[Stored records]
........

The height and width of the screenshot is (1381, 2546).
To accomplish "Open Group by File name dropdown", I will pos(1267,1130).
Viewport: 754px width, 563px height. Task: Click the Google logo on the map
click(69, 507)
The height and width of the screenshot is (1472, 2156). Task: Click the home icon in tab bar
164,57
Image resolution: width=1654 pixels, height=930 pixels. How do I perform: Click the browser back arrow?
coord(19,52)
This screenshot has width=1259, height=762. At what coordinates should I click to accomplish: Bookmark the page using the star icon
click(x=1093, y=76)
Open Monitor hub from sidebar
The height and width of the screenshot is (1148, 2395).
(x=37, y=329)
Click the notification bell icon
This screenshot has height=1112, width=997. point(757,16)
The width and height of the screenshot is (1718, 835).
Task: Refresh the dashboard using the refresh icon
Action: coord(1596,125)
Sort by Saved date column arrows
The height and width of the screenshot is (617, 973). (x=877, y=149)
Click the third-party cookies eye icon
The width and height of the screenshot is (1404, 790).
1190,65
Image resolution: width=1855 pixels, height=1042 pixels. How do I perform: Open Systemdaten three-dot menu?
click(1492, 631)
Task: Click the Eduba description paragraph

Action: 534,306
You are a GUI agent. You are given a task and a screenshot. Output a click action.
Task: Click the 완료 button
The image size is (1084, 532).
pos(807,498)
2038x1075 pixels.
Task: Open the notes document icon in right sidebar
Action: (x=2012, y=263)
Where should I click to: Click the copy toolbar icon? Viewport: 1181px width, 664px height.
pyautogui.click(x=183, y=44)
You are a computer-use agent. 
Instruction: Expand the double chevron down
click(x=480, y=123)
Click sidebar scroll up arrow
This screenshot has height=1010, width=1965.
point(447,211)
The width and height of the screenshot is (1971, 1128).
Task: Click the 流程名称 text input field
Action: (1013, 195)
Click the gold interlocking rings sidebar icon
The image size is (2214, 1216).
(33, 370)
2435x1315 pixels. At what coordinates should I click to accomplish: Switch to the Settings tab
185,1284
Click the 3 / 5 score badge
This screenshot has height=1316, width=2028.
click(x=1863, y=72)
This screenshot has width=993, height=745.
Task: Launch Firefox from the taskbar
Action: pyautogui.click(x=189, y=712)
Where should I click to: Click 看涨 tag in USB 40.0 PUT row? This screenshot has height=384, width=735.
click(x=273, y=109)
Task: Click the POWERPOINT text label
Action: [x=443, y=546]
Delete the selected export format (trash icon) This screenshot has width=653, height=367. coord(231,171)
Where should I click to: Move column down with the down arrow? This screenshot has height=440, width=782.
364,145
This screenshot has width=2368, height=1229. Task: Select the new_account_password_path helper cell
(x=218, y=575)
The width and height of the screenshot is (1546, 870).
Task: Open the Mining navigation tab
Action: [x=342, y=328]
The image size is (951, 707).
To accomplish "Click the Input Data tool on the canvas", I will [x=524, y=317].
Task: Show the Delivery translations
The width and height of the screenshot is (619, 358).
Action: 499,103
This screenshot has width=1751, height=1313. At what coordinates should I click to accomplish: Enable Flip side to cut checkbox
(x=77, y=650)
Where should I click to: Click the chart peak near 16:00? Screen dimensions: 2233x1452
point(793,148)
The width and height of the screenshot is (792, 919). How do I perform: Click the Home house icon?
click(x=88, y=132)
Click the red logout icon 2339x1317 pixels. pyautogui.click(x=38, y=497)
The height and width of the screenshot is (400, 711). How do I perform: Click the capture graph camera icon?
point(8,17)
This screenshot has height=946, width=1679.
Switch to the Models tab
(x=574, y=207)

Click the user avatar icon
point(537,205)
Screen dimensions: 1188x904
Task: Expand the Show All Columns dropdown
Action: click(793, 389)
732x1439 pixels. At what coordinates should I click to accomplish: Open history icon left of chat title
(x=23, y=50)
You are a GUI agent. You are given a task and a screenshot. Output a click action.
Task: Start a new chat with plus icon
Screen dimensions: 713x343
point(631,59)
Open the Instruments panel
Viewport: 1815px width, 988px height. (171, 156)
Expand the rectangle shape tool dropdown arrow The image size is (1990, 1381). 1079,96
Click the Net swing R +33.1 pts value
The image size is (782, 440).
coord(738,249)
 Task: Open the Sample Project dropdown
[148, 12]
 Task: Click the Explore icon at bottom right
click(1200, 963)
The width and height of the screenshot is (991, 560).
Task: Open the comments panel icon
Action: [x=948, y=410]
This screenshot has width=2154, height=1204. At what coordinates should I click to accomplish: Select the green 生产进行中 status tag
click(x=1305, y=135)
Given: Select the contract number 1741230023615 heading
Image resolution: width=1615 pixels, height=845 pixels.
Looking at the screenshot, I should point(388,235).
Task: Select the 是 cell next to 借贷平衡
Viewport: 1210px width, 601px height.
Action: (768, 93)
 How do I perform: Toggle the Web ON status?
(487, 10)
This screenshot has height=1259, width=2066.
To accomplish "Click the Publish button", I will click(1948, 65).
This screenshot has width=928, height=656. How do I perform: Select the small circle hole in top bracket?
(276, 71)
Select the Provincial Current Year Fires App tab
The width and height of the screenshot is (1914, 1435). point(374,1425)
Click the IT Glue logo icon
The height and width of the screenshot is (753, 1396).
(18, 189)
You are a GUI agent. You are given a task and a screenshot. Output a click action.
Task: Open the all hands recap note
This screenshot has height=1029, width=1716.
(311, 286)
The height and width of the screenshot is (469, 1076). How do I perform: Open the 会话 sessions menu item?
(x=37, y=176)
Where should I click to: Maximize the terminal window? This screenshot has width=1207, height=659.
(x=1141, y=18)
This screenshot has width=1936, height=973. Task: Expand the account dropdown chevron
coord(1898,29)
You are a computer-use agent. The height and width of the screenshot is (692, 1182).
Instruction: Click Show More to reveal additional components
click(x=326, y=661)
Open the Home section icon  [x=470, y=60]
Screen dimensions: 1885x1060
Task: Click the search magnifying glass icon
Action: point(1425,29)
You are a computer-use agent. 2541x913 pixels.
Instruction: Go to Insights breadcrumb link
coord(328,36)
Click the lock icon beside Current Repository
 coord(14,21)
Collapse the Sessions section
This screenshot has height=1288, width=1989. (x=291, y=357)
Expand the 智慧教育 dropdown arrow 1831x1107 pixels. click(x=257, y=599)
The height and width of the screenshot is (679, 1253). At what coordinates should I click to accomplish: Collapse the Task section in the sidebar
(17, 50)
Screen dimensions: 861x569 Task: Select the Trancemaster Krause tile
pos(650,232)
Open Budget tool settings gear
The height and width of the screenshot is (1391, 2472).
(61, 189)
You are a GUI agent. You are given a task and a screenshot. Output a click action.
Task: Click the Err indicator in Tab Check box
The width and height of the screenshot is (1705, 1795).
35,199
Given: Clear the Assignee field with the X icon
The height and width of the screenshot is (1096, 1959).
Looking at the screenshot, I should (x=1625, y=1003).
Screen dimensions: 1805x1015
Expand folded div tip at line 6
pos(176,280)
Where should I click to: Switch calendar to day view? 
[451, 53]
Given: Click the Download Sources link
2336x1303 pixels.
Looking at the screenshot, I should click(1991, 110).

........

From the first line to the last, return the records unchanged.

The height and width of the screenshot is (1381, 2546).
To accomplish "Open Group by File name dropdown", I will pos(1267,1130).
Viewport: 754px width, 563px height. Task: Click the Google logo on the map
click(69, 507)
The height and width of the screenshot is (1472, 2156). Task: Click the home icon in tab bar
164,57
Image resolution: width=1654 pixels, height=930 pixels. How do I perform: Click the browser back arrow?
coord(19,52)
This screenshot has width=1259, height=762. At what coordinates should I click to accomplish: Bookmark the page using the star icon
click(x=1093, y=76)
Open Monitor hub from sidebar
The height and width of the screenshot is (1148, 2395).
(x=37, y=329)
Click the notification bell icon
This screenshot has height=1112, width=997. point(757,16)
The width and height of the screenshot is (1718, 835).
Task: Refresh the dashboard using the refresh icon
Action: coord(1596,125)
Sort by Saved date column arrows
The height and width of the screenshot is (617, 973). (x=877, y=149)
Click the third-party cookies eye icon
The width and height of the screenshot is (1404, 790).
1190,65
Image resolution: width=1855 pixels, height=1042 pixels. How do I perform: Open Systemdaten three-dot menu?
click(1492, 631)
Task: Click the Eduba description paragraph

Action: 534,306
You are a GUI agent. You are given a task and a screenshot. Output a click action.
Task: Click the 완료 button
The image size is (1084, 532).
pos(807,498)
2038x1075 pixels.
Task: Open the notes document icon in right sidebar
Action: (x=2012, y=263)
Where should I click to: Click the copy toolbar icon? Viewport: 1181px width, 664px height.
pyautogui.click(x=183, y=44)
You are a computer-use agent. 
Instruction: Expand the double chevron down
click(x=480, y=123)
Click sidebar scroll up arrow
This screenshot has height=1010, width=1965.
point(447,211)
The width and height of the screenshot is (1971, 1128).
Task: Click the 流程名称 text input field
Action: (1013, 195)
Click the gold interlocking rings sidebar icon
The image size is (2214, 1216).
(33, 370)
2435x1315 pixels. At what coordinates should I click to accomplish: Switch to the Settings tab
185,1284
Click the 3 / 5 score badge
This screenshot has height=1316, width=2028.
click(x=1863, y=72)
This screenshot has width=993, height=745.
Task: Launch Firefox from the taskbar
Action: pyautogui.click(x=189, y=712)
Where should I click to: Click 看涨 tag in USB 40.0 PUT row? This screenshot has height=384, width=735.
click(x=273, y=109)
Task: Click the POWERPOINT text label
Action: [x=443, y=546]
Delete the selected export format (trash icon) This screenshot has width=653, height=367. coord(231,171)
Where should I click to: Move column down with the down arrow? This screenshot has height=440, width=782.
364,145
This screenshot has width=2368, height=1229. Task: Select the new_account_password_path helper cell
(x=218, y=575)
The width and height of the screenshot is (1546, 870).
Task: Open the Mining navigation tab
Action: [x=342, y=328]
The image size is (951, 707).
To accomplish "Click the Input Data tool on the canvas", I will [x=524, y=317].
Task: Show the Delivery translations
The width and height of the screenshot is (619, 358).
Action: 499,103
This screenshot has width=1751, height=1313. At what coordinates should I click to accomplish: Enable Flip side to cut checkbox
(x=77, y=650)
Where should I click to: Click the chart peak near 16:00? Screen dimensions: 2233x1452
point(793,148)
The width and height of the screenshot is (792, 919). How do I perform: Click the Home house icon?
click(x=88, y=132)
Click the red logout icon 2339x1317 pixels. pyautogui.click(x=38, y=497)
The height and width of the screenshot is (400, 711). How do I perform: Click the capture graph camera icon?
point(8,17)
This screenshot has height=946, width=1679.
Switch to the Models tab
(x=574, y=207)

Click the user avatar icon
point(537,205)
Screen dimensions: 1188x904
Task: Expand the Show All Columns dropdown
Action: click(793, 389)
732x1439 pixels. At what coordinates should I click to accomplish: Open history icon left of chat title
(x=23, y=50)
You are a GUI agent. You are given a task and a screenshot. Output a click action.
Task: Start a new chat with plus icon
Screen dimensions: 713x343
point(631,59)
Open the Instruments panel
Viewport: 1815px width, 988px height. (171, 156)
Expand the rectangle shape tool dropdown arrow The image size is (1990, 1381). 1079,96
Click the Net swing R +33.1 pts value
The image size is (782, 440).
coord(738,249)
 Task: Open the Sample Project dropdown
[148, 12]
 Task: Click the Explore icon at bottom right
click(1200, 963)
The width and height of the screenshot is (991, 560).
Task: Open the comments panel icon
Action: [x=948, y=410]
This screenshot has width=2154, height=1204. At what coordinates should I click to accomplish: Select the green 生产进行中 status tag
click(x=1305, y=135)
Given: Select the contract number 1741230023615 heading
Image resolution: width=1615 pixels, height=845 pixels.
Looking at the screenshot, I should point(388,235).
Task: Select the 是 cell next to 借贷平衡
Viewport: 1210px width, 601px height.
Action: (768, 93)
 How do I perform: Toggle the Web ON status?
(487, 10)
This screenshot has height=1259, width=2066.
To accomplish "Click the Publish button", I will click(1948, 65).
This screenshot has width=928, height=656. How do I perform: Select the small circle hole in top bracket?
(276, 71)
Select the Provincial Current Year Fires App tab
The width and height of the screenshot is (1914, 1435). point(374,1425)
Click the IT Glue logo icon
The height and width of the screenshot is (753, 1396).
(18, 189)
You are a GUI agent. You are given a task and a screenshot. Output a click action.
Task: Open the all hands recap note
This screenshot has height=1029, width=1716.
(311, 286)
The height and width of the screenshot is (469, 1076). How do I perform: Open the 会话 sessions menu item?
(x=37, y=176)
Where should I click to: Maximize the terminal window? This screenshot has width=1207, height=659.
(x=1141, y=18)
This screenshot has width=1936, height=973. Task: Expand the account dropdown chevron
coord(1898,29)
You are a computer-use agent. The height and width of the screenshot is (692, 1182).
Instruction: Click Show More to reveal additional components
click(x=326, y=661)
Open the Home section icon  [x=470, y=60]
Screen dimensions: 1885x1060
Task: Click the search magnifying glass icon
Action: point(1425,29)
You are a computer-use agent. 2541x913 pixels.
Instruction: Go to Insights breadcrumb link
coord(328,36)
Click the lock icon beside Current Repository
 coord(14,21)
Collapse the Sessions section
This screenshot has height=1288, width=1989. (x=291, y=357)
Expand the 智慧教育 dropdown arrow 1831x1107 pixels. click(x=257, y=599)
The height and width of the screenshot is (679, 1253). At what coordinates should I click to accomplish: Collapse the Task section in the sidebar
(17, 50)
Screen dimensions: 861x569 Task: Select the Trancemaster Krause tile
pos(650,232)
Open Budget tool settings gear
The height and width of the screenshot is (1391, 2472).
(61, 189)
You are a GUI agent. You are given a task and a screenshot. Output a click action.
Task: Click the Err indicator in Tab Check box
The width and height of the screenshot is (1705, 1795).
35,199
Given: Clear the Assignee field with the X icon
The height and width of the screenshot is (1096, 1959).
Looking at the screenshot, I should (x=1625, y=1003).
Screen dimensions: 1805x1015
Expand folded div tip at line 6
pos(176,280)
Where should I click to: Switch calendar to day view? 
[451, 53]
Given: Click the Download Sources link
2336x1303 pixels.
Looking at the screenshot, I should click(1991, 110).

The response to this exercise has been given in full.